Cela peut-être une crise brusque oui mais aussi un constat sur un temps plus long, comme la dépression d’un collègue, d’un ami, d’un proche. C’est cela qu’a appris et appris à enseigner cet été Frédéric Font en se basant sur la méthodologie MHFA donc. « Un épais manuel détaille des méthodes d’identification et des réponses que l’on peut tenter d’appliquer. Il s’agit d’ écouter, faire parler sans se mettre non plus en danger. D’ailleurs, il ne faut y aller que si on est soi-même très bien dans la tête. Ces techniques se basent sur des éléments qui, scientifiquement, font consensus mondialement. Lors d’une des premières séances sur deux jours que j’ai menées, une stagiaire regrettait que l’on aborde pas la sophrologie pour aider les personnes. Je ne me permets pas de juger cette méthode mais les médecines douces ne faisant pas l’unanimité, elles ne font pas partie de ce que nous proposons. »

Venir en aide à une détresse mentale urgente, comme on le fait avec des gestes de premiers secours physique. Photo d’illustration Unsplach Jackson David.

Le souci central de PSSM est d’être le plus inattaquable possible et de ne surtout pas faire croire qu’il souhaiterait se substituer à de vrais soignants. Mais de la même façon qu’une personne qui effectue des gestes de premiers secours physiques ne se prend pas pour un médecin et ne doit pas aller au-delà de ce qu’elle a appris. « Les professionnels de santé ont accueilli avec bienveillance l’idée, assure Frédéric Font. Il y a de l’humilité dans la démarche et elle peut aider à désencombrer les services d’urgences psychiatriques, ou encore identifier un problème plus en amont et donc faciliter les soins par une prise en charge plus précoce. Quand on sait qu’il y a près de 10 000 suicides en France par an… » Pour Frédéric Font, la problématique comme, la violence routière en son temps, est encore trop sous-estimée : selon la Cnam, un tiers seulement des gens souffrant de troubles psychiques vont consulter.

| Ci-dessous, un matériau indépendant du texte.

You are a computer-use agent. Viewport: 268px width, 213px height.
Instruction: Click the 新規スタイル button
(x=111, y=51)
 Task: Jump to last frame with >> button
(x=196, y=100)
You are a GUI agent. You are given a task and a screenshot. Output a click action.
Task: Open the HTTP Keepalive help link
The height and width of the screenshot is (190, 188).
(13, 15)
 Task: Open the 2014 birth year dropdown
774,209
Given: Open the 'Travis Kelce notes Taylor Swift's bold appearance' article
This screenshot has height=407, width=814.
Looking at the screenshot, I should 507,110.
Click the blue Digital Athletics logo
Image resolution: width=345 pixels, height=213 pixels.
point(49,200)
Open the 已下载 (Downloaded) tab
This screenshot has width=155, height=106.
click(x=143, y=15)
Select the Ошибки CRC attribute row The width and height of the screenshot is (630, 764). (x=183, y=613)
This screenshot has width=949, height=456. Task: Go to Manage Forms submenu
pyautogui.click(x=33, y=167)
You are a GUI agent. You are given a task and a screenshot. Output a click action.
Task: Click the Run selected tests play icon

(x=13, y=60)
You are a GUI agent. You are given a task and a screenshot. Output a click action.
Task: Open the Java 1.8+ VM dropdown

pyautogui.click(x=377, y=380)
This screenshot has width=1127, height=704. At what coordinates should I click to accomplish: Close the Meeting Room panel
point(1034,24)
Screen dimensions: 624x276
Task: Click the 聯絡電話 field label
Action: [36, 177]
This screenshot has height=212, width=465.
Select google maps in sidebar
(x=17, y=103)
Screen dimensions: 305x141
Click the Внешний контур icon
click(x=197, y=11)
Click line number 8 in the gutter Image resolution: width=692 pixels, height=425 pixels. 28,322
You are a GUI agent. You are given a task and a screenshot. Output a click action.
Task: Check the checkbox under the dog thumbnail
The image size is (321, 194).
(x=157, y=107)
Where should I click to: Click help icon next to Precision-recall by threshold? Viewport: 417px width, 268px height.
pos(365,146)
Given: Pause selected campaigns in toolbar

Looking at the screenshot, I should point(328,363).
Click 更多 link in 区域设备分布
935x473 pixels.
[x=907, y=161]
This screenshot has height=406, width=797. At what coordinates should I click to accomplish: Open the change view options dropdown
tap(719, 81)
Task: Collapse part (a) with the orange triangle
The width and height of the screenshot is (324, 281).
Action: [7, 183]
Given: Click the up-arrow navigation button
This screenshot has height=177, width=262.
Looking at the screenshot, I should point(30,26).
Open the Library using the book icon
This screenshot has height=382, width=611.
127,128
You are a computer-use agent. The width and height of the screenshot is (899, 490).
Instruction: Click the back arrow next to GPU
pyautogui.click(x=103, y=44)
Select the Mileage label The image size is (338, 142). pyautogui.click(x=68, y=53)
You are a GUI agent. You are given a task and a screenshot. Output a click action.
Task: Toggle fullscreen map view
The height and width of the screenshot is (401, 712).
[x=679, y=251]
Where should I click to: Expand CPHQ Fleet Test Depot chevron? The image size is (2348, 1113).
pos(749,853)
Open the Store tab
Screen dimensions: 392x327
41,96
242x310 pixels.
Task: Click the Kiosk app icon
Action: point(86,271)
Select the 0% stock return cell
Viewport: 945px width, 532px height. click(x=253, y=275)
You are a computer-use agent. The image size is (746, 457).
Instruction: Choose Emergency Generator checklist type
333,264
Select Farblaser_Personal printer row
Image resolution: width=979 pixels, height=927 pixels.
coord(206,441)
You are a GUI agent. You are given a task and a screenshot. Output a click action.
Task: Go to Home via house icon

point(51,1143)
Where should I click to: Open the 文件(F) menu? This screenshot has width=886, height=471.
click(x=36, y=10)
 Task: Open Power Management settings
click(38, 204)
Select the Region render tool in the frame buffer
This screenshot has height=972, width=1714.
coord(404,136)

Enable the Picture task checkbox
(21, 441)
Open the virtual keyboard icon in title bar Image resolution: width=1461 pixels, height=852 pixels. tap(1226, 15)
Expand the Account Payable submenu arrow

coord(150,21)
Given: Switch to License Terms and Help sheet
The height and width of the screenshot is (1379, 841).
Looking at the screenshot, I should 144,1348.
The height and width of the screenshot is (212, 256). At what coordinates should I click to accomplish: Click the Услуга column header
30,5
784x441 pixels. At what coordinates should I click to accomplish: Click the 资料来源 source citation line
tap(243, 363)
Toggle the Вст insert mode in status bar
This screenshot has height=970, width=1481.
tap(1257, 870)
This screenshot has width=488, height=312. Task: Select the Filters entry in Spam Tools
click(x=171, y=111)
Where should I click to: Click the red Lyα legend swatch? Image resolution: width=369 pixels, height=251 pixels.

Une formation sur deux jours

« Et chez les plus jeunes, énormément de cas de schizophrénie ou de troubles bipolaires sont rangés au rayon crise d’ados ou au mieux traités comme une dépression. Un autre chiffre m’a estomaqué : 27 % de la population des pays européens ont connu des troubles psychiques au cours des derniers mois ! » La démarche est conforme à la loi santé 2022 sur la prévention des risques psychosociaux après qu’Agnès Buzin, quand elle était ministre de la Santé, ait officiellement fait de la santé mentale un enjeu majeur de santé publique il y a quelques années. La formation sur deux jours telle qu’en assure Frédéric Font n’est cependant pas donnée : 250 € par personne, manuel d’une valeur de 30 € compris. Mais « ce n’est pas rédhibitoire par rapport aux formations classiques en entreprise. Et finançable par les organismes financiers qui aident les entreprises de moins de 50 salariés ». Côté collectivités et fonction territoriale, les formations agréés par PSSM ont été aussi intégrées au catalogue CNFPT. Des mairies comme celles de Nantes y ont fait largement appel.